Financement des mesures de résolution : la proposition établit des dispositifs de financement que les établissements financeraient eux-mêmes afin de réduire au minimum l'exposition des contribuables aux pertes résultant du soutien à la solvabilité. Elle prévoit la mise en place de dispositifs de financement dans chaque État membre.

La proposition fixe les règles concernant les contributions aux dispositifs de financement et prévoit une panoplie de contributions ex ante, que viennent compléter des contributions ex post et, si cela s'avère indispensable, des mécanismes d'emprunt auprès d'établissements financiers ou de la Banque centrale. Afin de garantir la disponibilité d'une certaine quantité de fonds à tout moment, un niveau cible minimal est fixé et doit être atteint au moyen de contributions ex ante sur une période de 10 ans. Un niveau cible minimal, calculé à partir de modèles, est fixé à 1% des dépôts couverts.

La proposition traite également du rôle des systèmes de garantie des dépôts (SGD) dans le cadre de résolution. Les SGD pourraient, eux aussi, être appelés à contribuer à la résolution.

INCIDENCE BUDGÉTAIRE : 2,080 millions EUR en crédits d’engagement opérationnels pour la période 2013-2015.

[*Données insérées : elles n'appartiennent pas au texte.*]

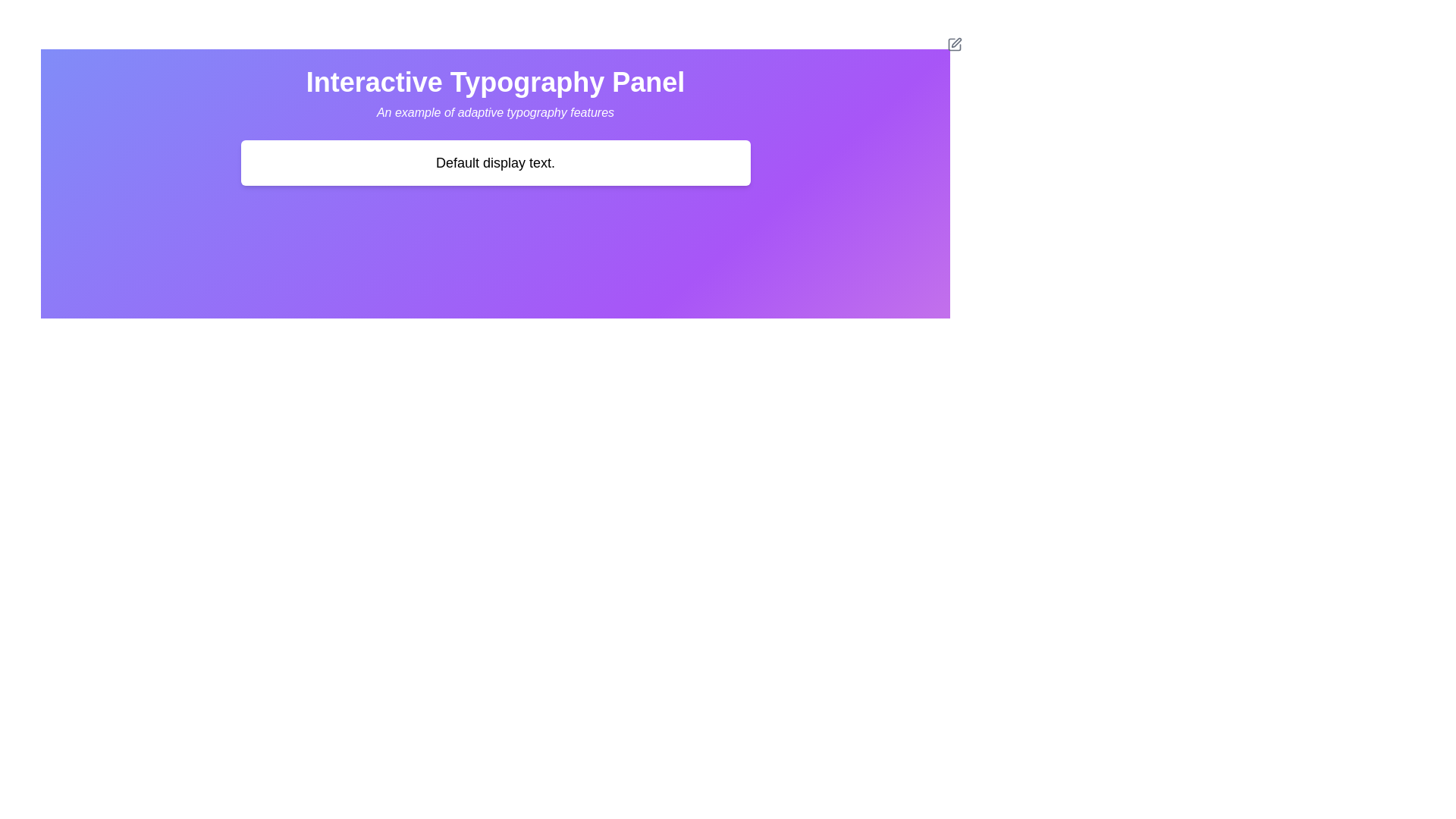 This screenshot has width=1456, height=819. I want to click on the SVG icon resembling a pen or pencil within a square, located in the top-right corner of a white rectangular element, so click(953, 43).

Conformément à la proposition, l'ABE devra i) élaborer 23 normes techniques et 5 orientations; ii) siéger dans les collèges d'autorités de résolution, trancher en cas de désaccord et assurer une fonction de médiation contraignante; et iii) assurer la reconnaissance des procédures de résolution des pays tiers et conclure des accords de coopération non contraignants avec les pays tiers .

La proposition de la Commission confie à l'ABE des missions de long terme qui nécessiteront la création de 5 postes supplémentaires (agents temporaires) à compter de 2014. En outre, 11 postes d'experts nationaux détachés (END) sont prévus pour l'exercice de missions temporaires limitées à 2014 et 2015.

ACTES DÉLÉGUÉS : la proposition contient des dispositions habilitant la Commission à adopter des actes délégués conformément à l’article 290 du traité sur le fonctionnement de l’Union européenne.